No-Till Farmer
Get full access NOW to the most comprehensive, powerful and easy-to-use online resource for no-tillage practices. Just one good idea will pay for your subscription hundreds of times over.
For years, no-tillers have heard there are only a few new herbicide chemistries or modes of action on the horizon to help control the ever-troublesome weed issues. Yet recent information shared by a western Australia weed scientist sheds new light on future weed control options.
Stephen Powles, a long-time no-till advocate and weed scientist at the University of Western Australia in Perth, says a major concern today is that only five global corporations operate extensive herbicide discovery programs: BASF, Bayer, Corteva, FMC and Syngenta.

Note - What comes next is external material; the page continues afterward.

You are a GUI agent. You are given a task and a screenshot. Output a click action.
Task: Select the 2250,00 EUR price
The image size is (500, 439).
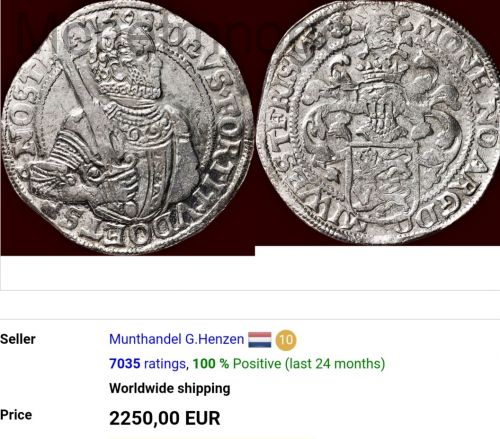(x=165, y=418)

Back in 1975, Powles (a No-Till Farmer Legend) says 19 U.S. and European companies were investing in large-scale herbicide discovery programs. These companies employed hundreds of chemists and carried out thousands of herbicide discovery trials annually. Meanwhile, numerous universities and other public-sector research organizations carried out similar trials.
From 1970 to 1990, Powles says dozens of new herbicides were discovered — and became widely adopted — throughout the world. Better weed control allowed many crops to dramatically boost their yield potential.
Yet since 1989, only a single differentiating new herbicide mode of action was developed. Industry consolidation and the increasing cost of finding new formulations has slowed down the new chemistry research.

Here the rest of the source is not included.